- [WHAT TO WORK ON] Repeat the data that follows, word for word, without the images.

- [EXERCISE DATA]
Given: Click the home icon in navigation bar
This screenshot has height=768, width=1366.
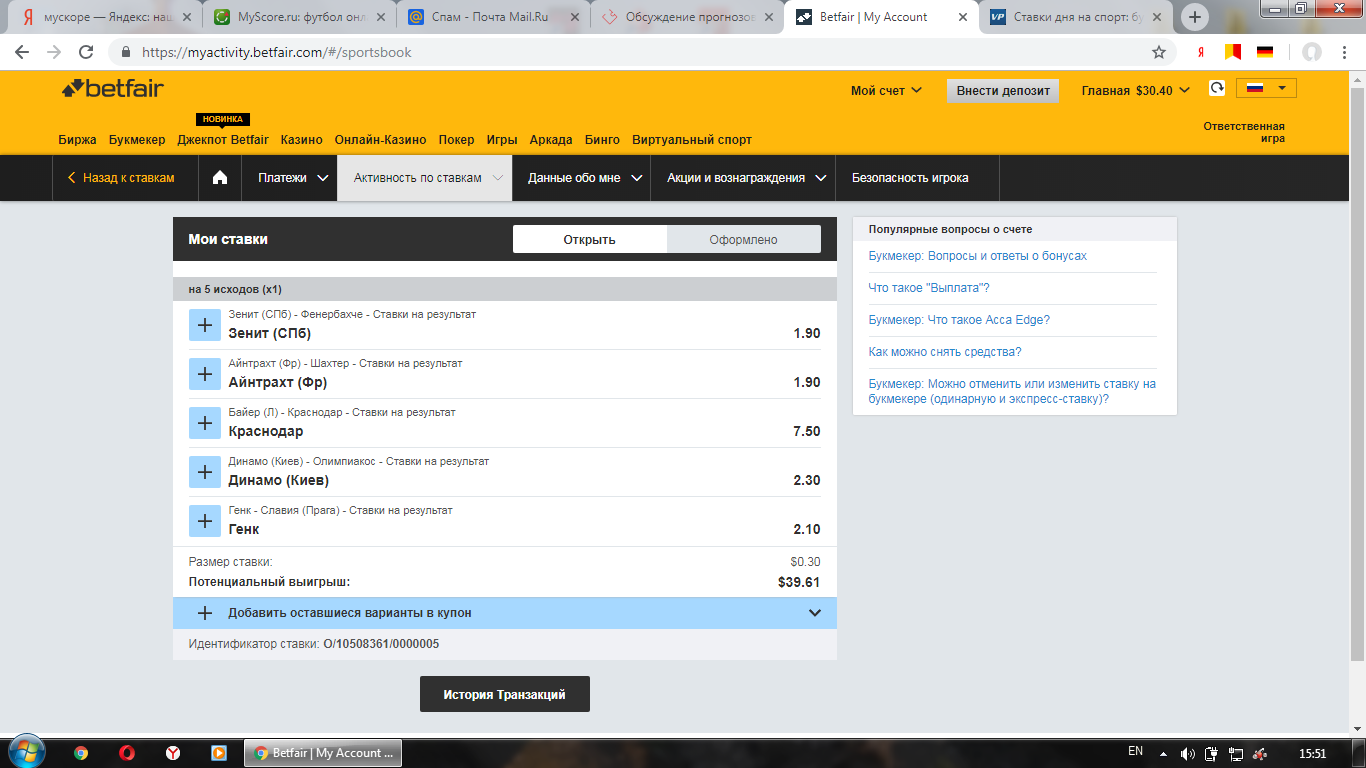Looking at the screenshot, I should [220, 178].
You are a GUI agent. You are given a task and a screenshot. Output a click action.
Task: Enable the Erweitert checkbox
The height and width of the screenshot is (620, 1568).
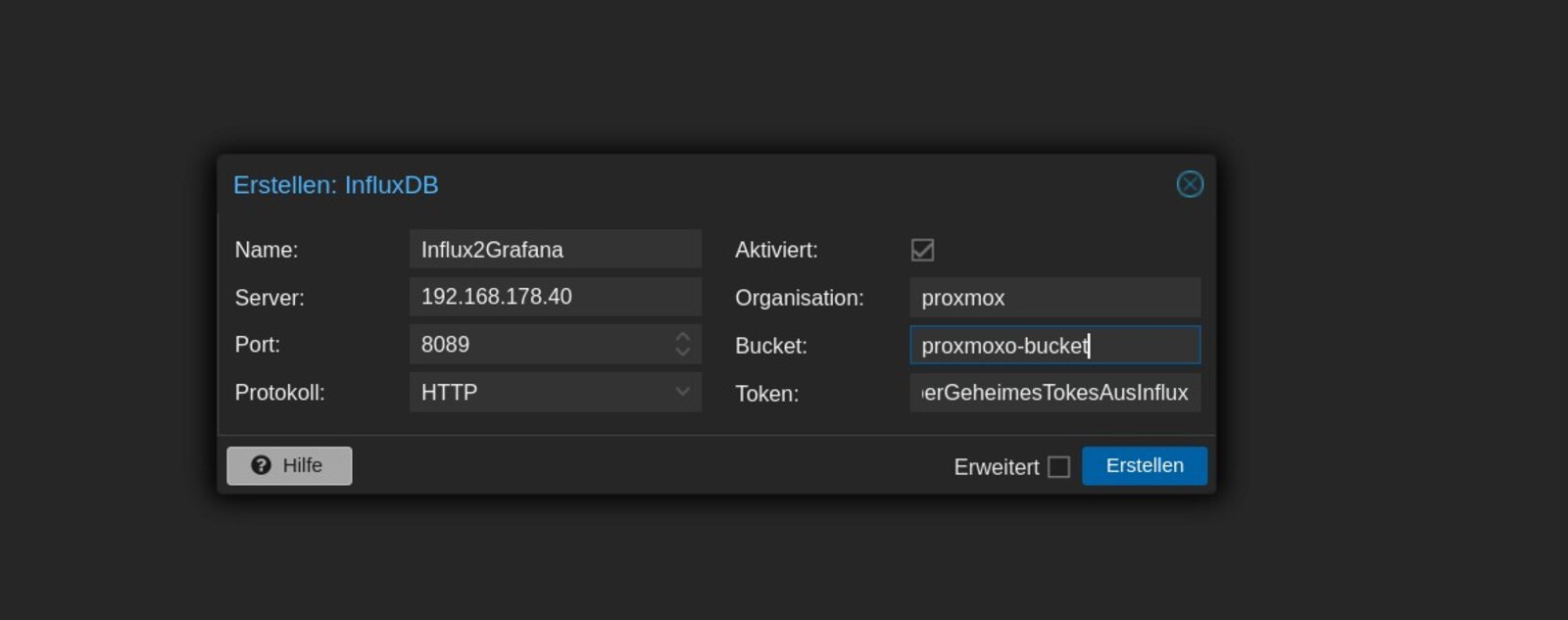pyautogui.click(x=1058, y=467)
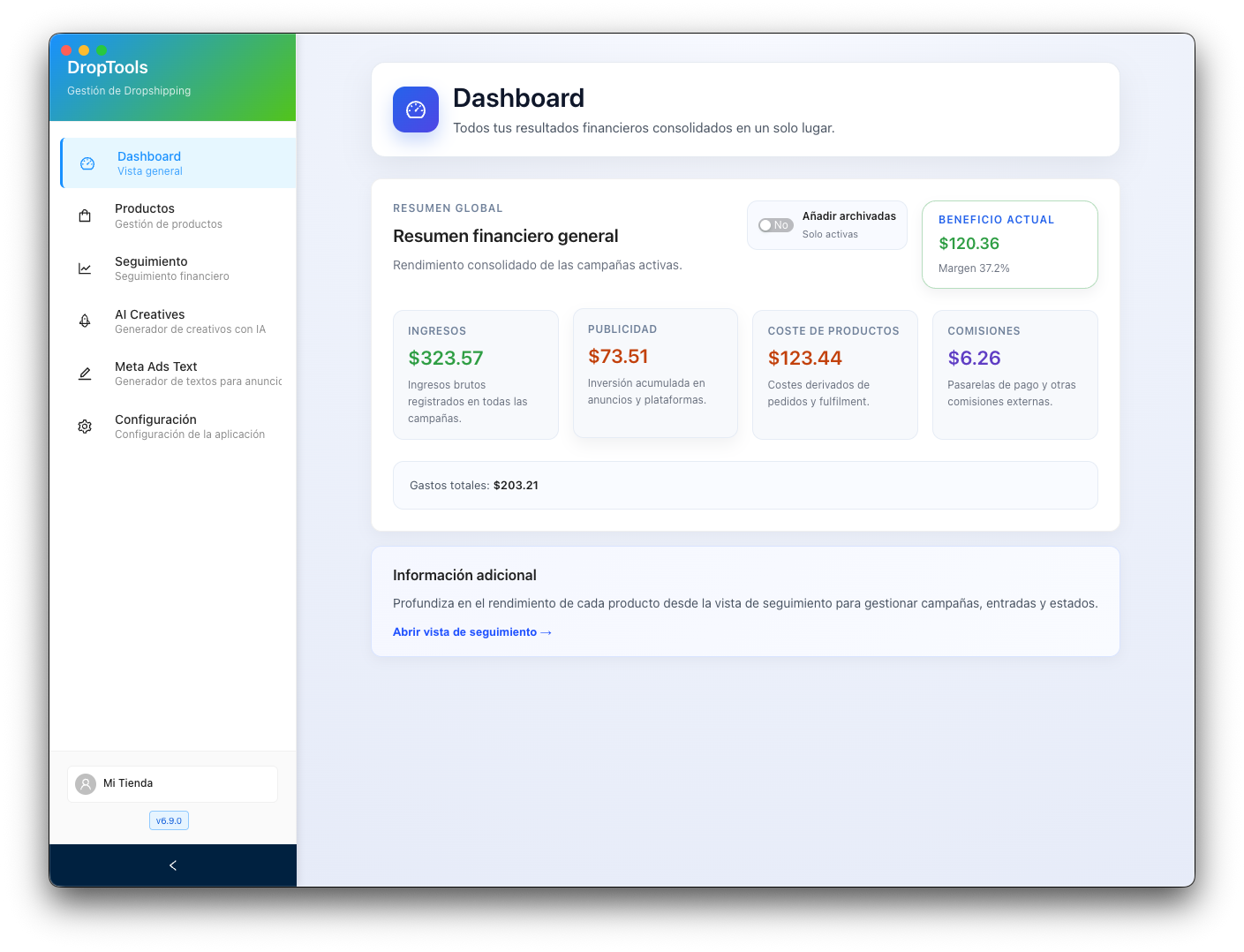Screen dimensions: 1244x952
Task: Select the BENEFICIO ACTUAL card
Action: point(1009,245)
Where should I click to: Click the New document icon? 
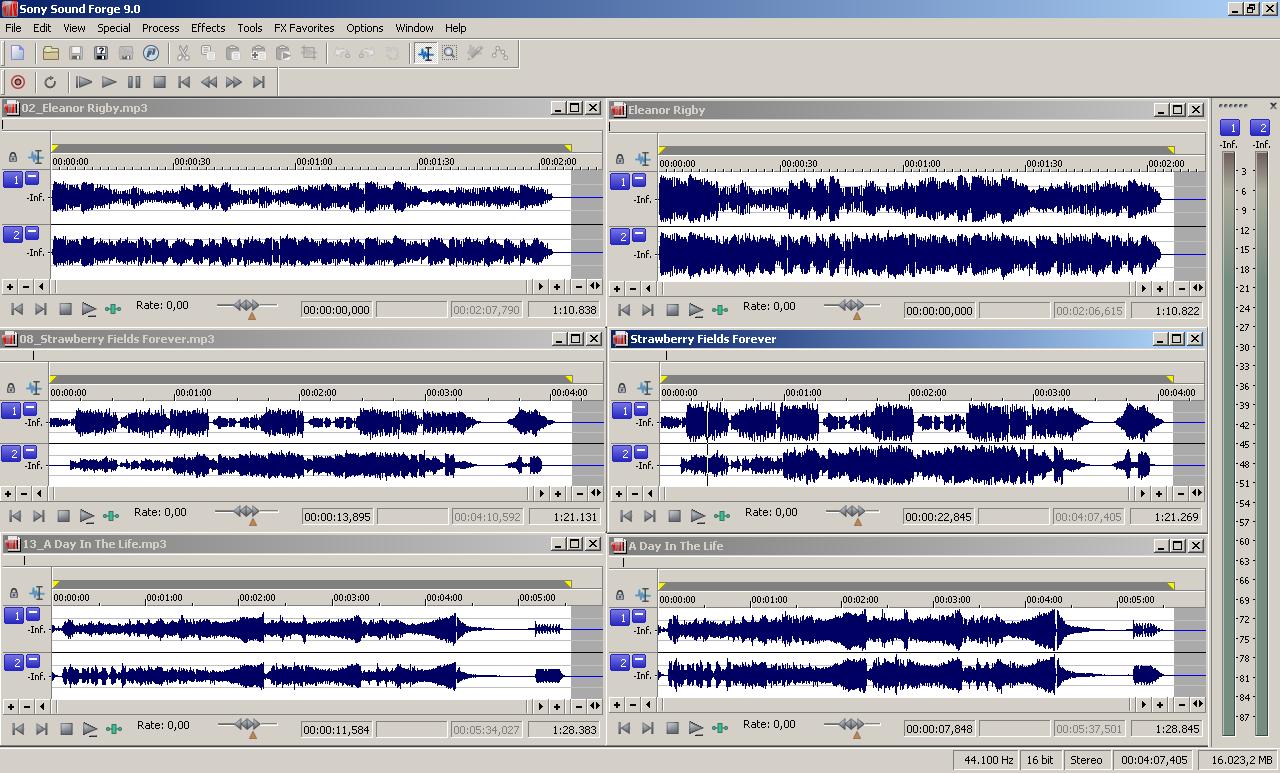click(18, 53)
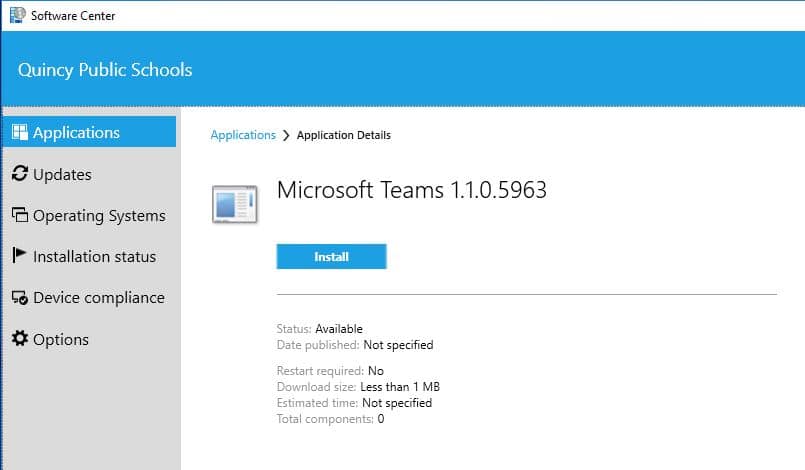Click the Operating Systems windows icon

(19, 215)
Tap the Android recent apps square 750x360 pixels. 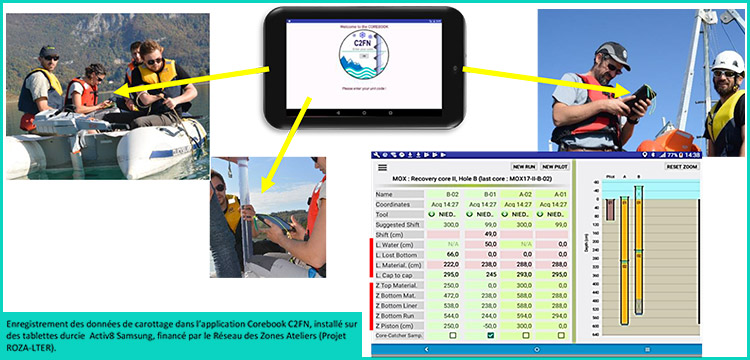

- [REPLY TO THE EXERCISE]
Given: Click the home icon in navigation bar
This screenshot has height=768, width=1366.
Looking at the screenshot, I should [220, 178].
You are a GUI agent. You are given a task and a screenshot. Output a click action.
Task: Enable the Erweitert checkbox
The height and width of the screenshot is (620, 1568).
pyautogui.click(x=1058, y=467)
Screen dimensions: 1244x952
Task: Select the BENEFICIO ACTUAL card
Action: point(1009,245)
Where should I click to: Click the New document icon? 
click(18, 53)
Click the Operating Systems windows icon

(19, 215)
Tap the Android recent apps square 750x360 pixels. 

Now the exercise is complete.